A Collusion of Powers by Philip Arantz

Memoir by detective who in 1971 released true crime statistics to the Sydney Morning Herald. For years the NSW Police had been lying about the real level of crime and the clear-up rate. Following the leak, Arantz was sent (briefly) to a psychiatric institution by outraged Police Commissioner Norman Allan, and became Australia’s first famous whistleblower.

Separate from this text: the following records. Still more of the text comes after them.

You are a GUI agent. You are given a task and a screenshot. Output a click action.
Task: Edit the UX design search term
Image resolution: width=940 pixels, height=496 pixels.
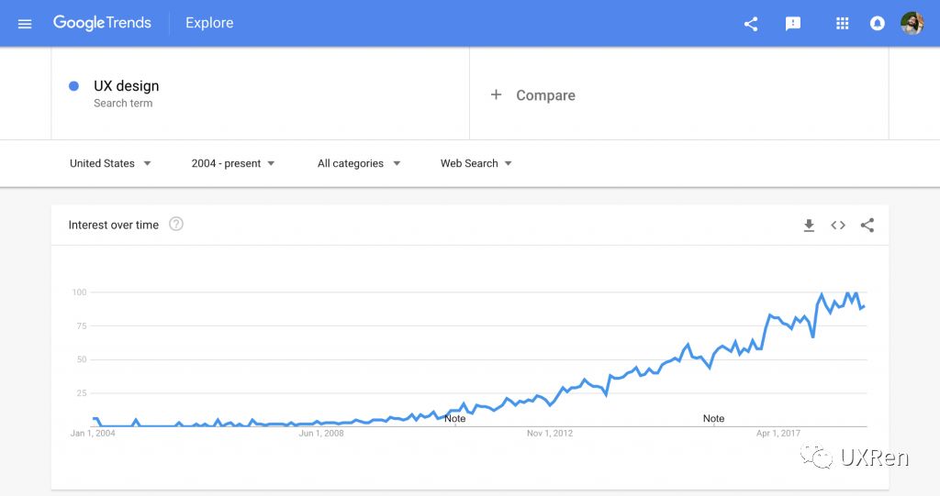point(127,86)
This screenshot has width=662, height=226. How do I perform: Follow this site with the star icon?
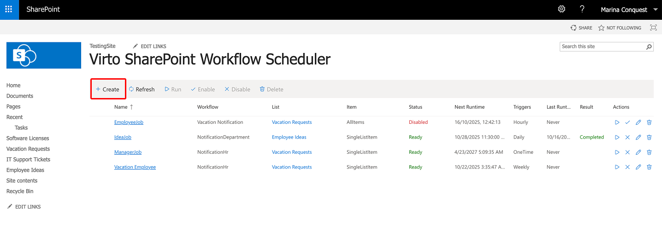click(601, 28)
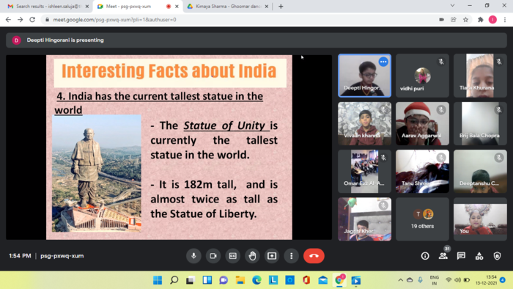The image size is (513, 289).
Task: Switch to Gmail Search results tab
Action: click(48, 6)
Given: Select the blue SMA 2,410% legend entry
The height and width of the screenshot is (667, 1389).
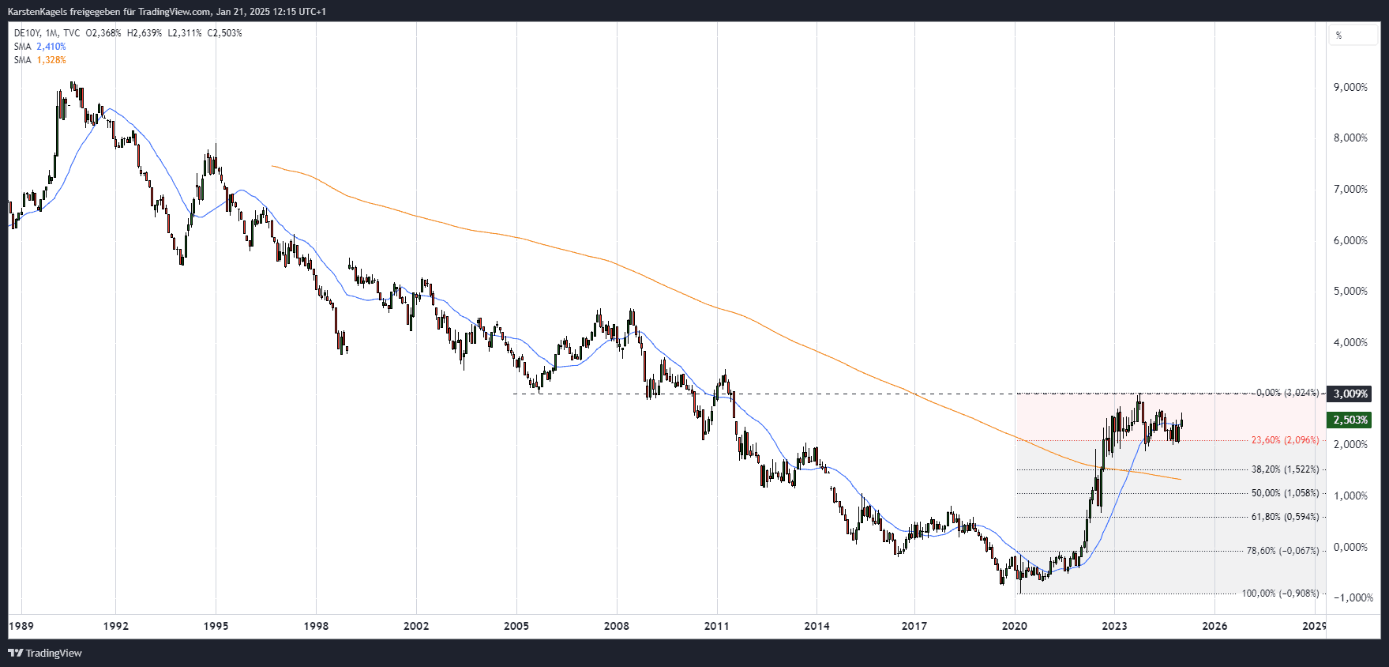Looking at the screenshot, I should tap(39, 47).
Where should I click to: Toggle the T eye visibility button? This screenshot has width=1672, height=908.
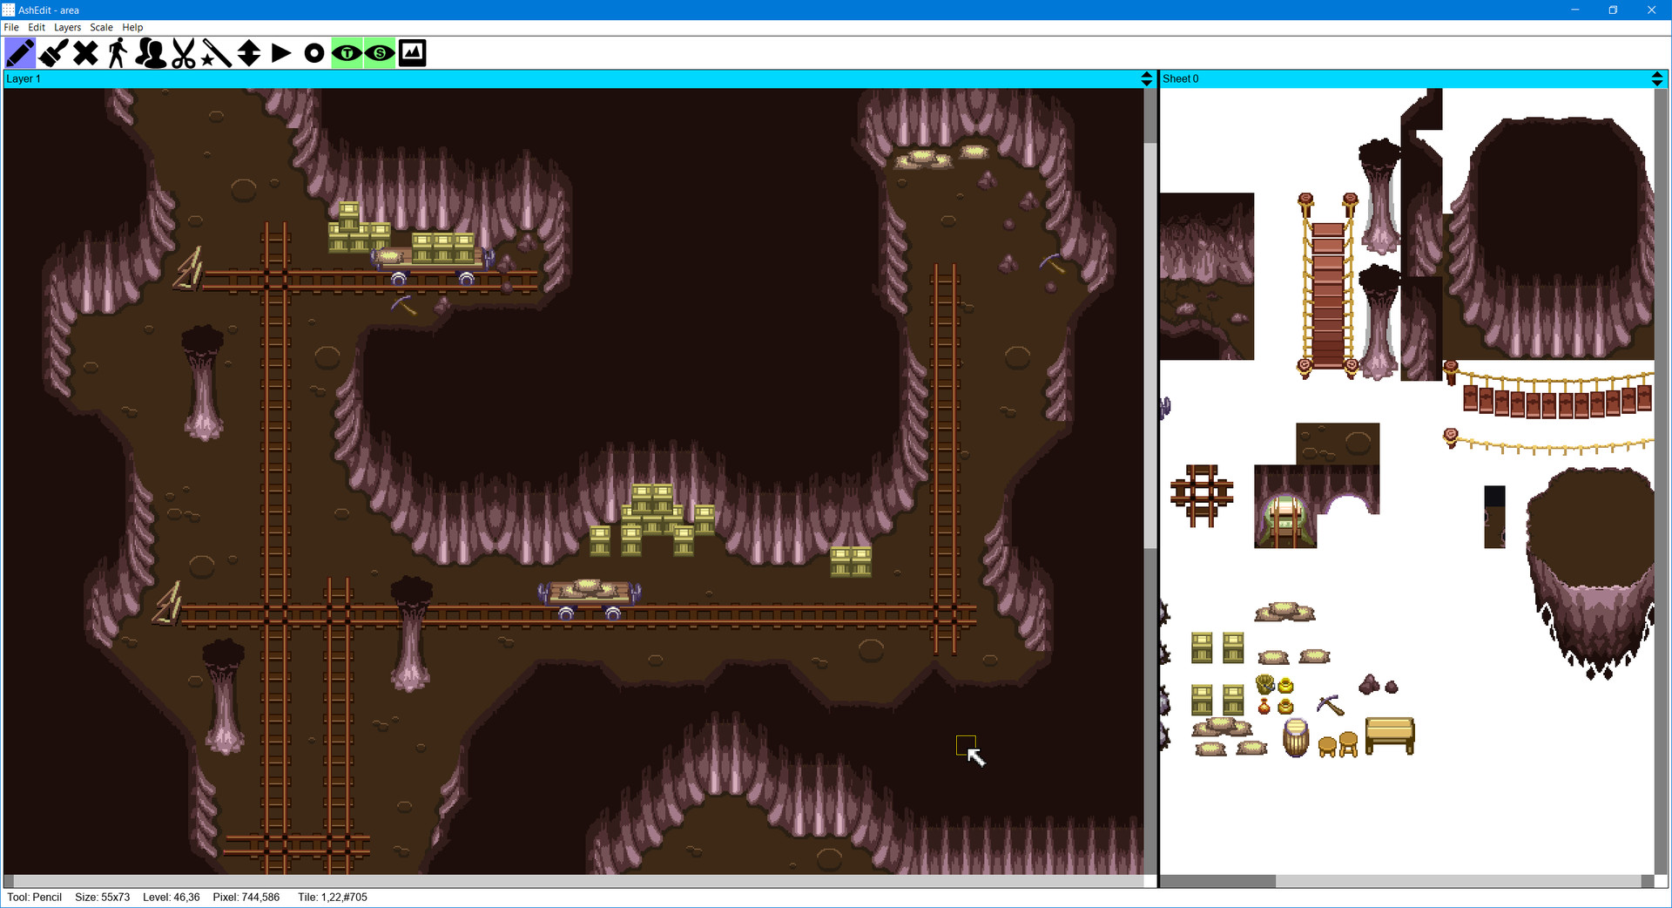pos(347,53)
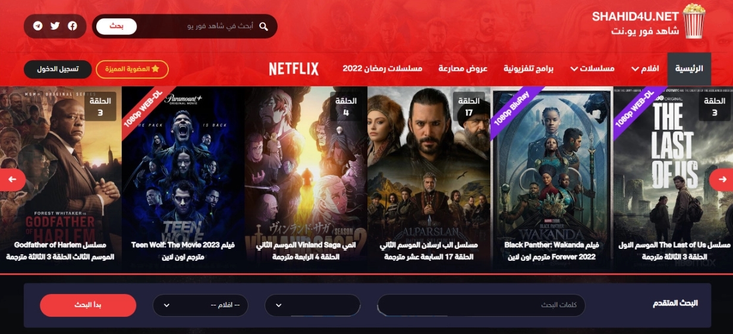Go to next slide with right arrow
This screenshot has height=334, width=733.
722,179
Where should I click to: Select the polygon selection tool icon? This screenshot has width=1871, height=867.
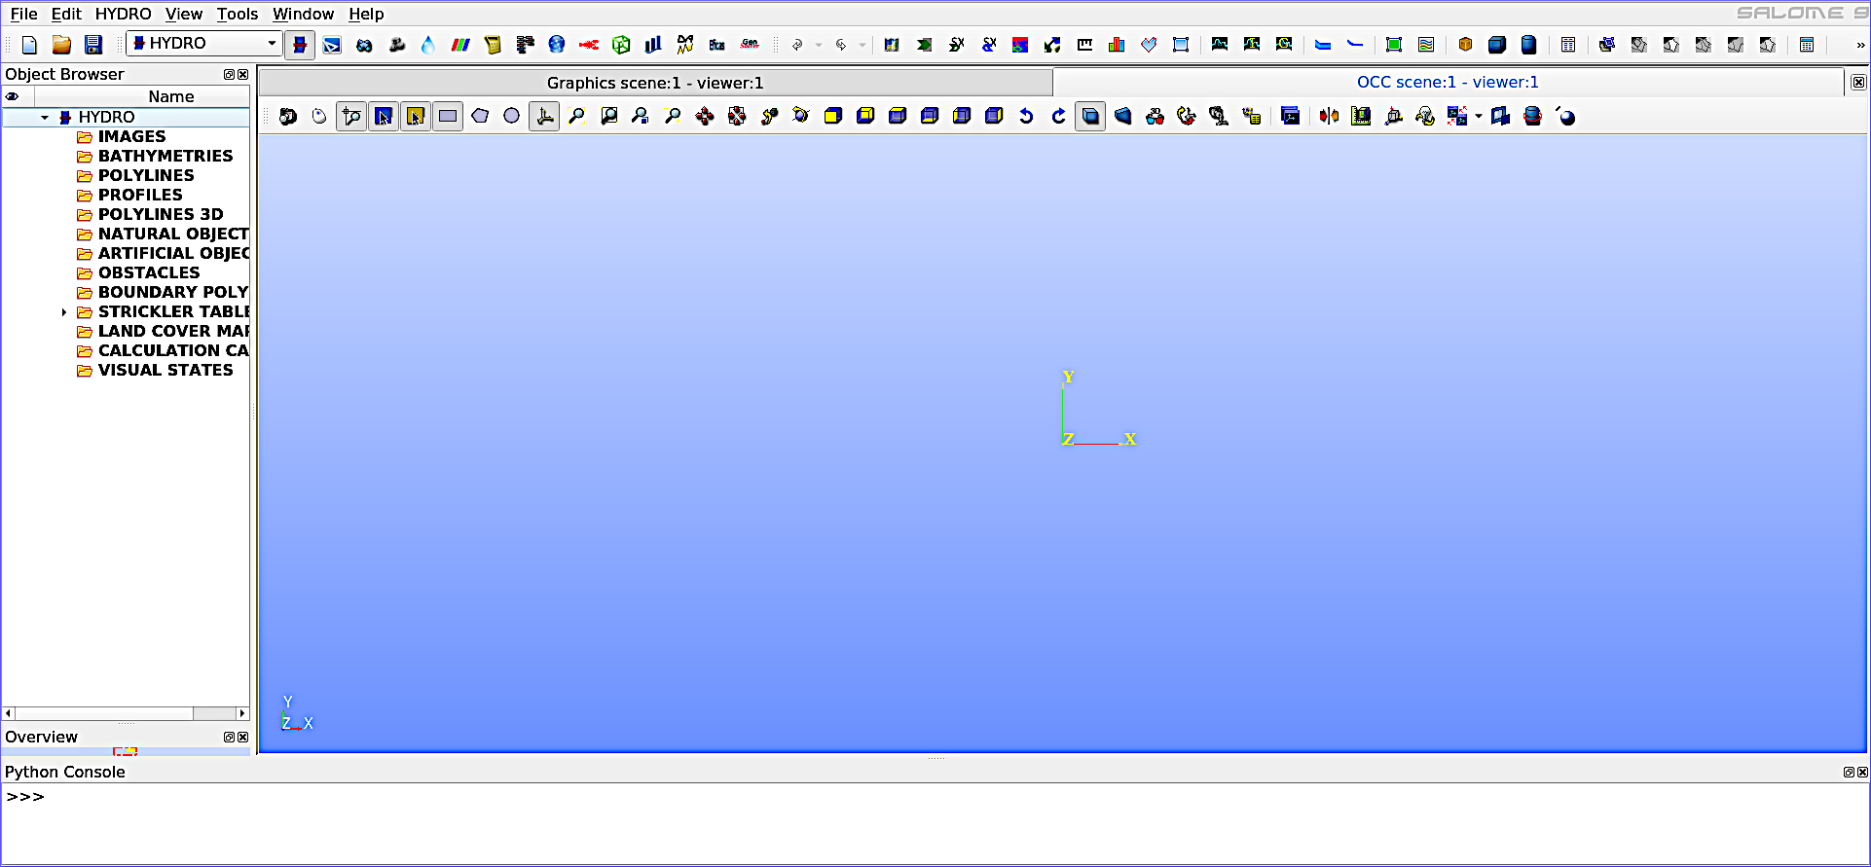coord(480,117)
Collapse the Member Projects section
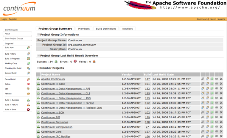The height and width of the screenshot is (138, 227). click(x=38, y=68)
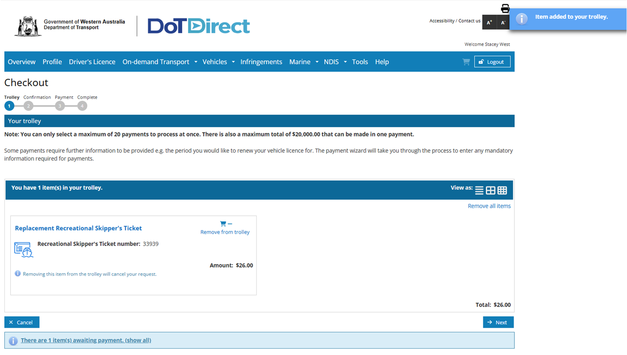Open the Driver's Licence page
Screen dimensions: 627x355
pyautogui.click(x=92, y=62)
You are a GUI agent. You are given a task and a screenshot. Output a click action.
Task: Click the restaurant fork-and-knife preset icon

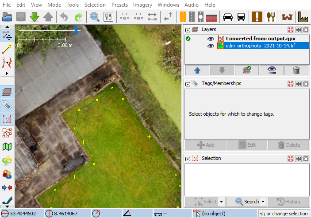pos(270,17)
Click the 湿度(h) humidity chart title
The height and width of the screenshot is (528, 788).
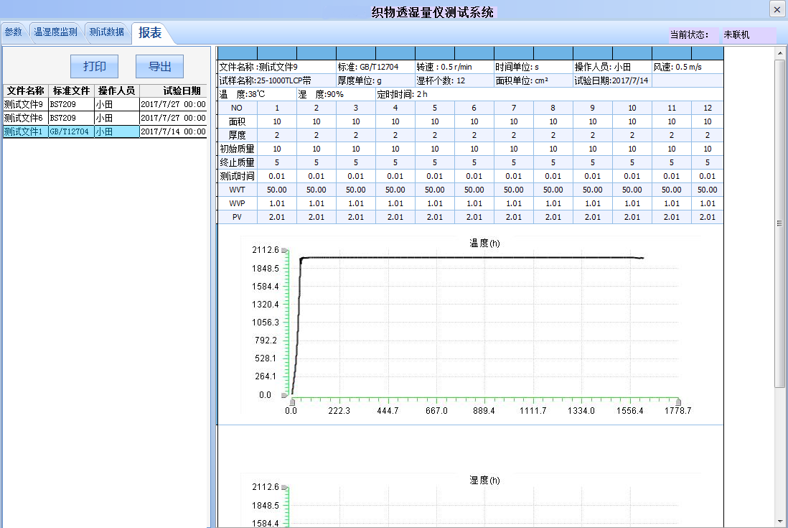483,480
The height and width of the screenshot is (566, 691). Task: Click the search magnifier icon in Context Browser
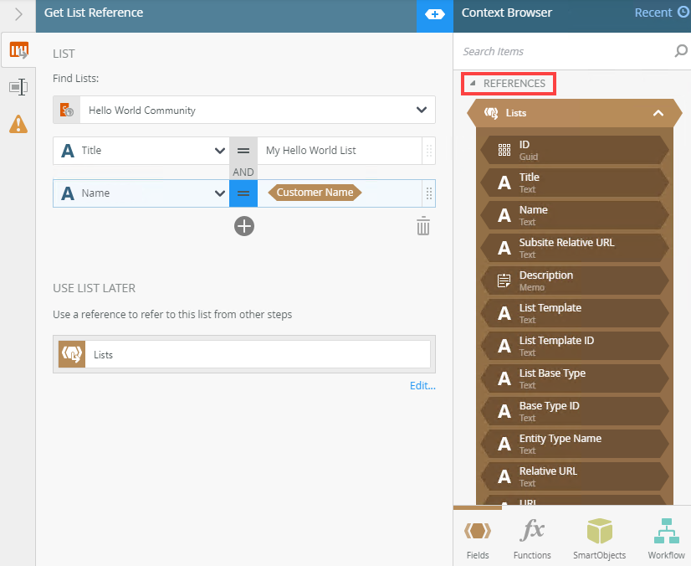(x=681, y=51)
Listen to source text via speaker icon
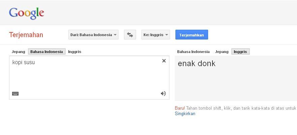Viewport: 297px width, 135px height. point(163,93)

The lengthy book was self-published in 1993, presumably because of the passage of time and because commercial publishers felt readers would be uninterested in the considerable level of detail Arantz wanted to put on the record. It is a generally honest account not always in its author’s favour, as it makes clear that Commissioner Allan had in fact been gradually revealing the true crime figures and had announced that a complete revelation would be made within a year. (This was all occurring in the context of introducing the computerisation of the figures.) So Arantz’s real beef with his bosses was not actually on what should be revealed but more simply when. It’s clear from the book that by 1971 he was alienated from the police culture and wished to be a martyr. Having said that, the responses by Commissioner Allan and Premier (and Police Minister) Robert Askin were brutal. It turned out that Arantz was more in touch with changing attitudes to public transparency and human relations than they were, and Allan retired prematurely the following year.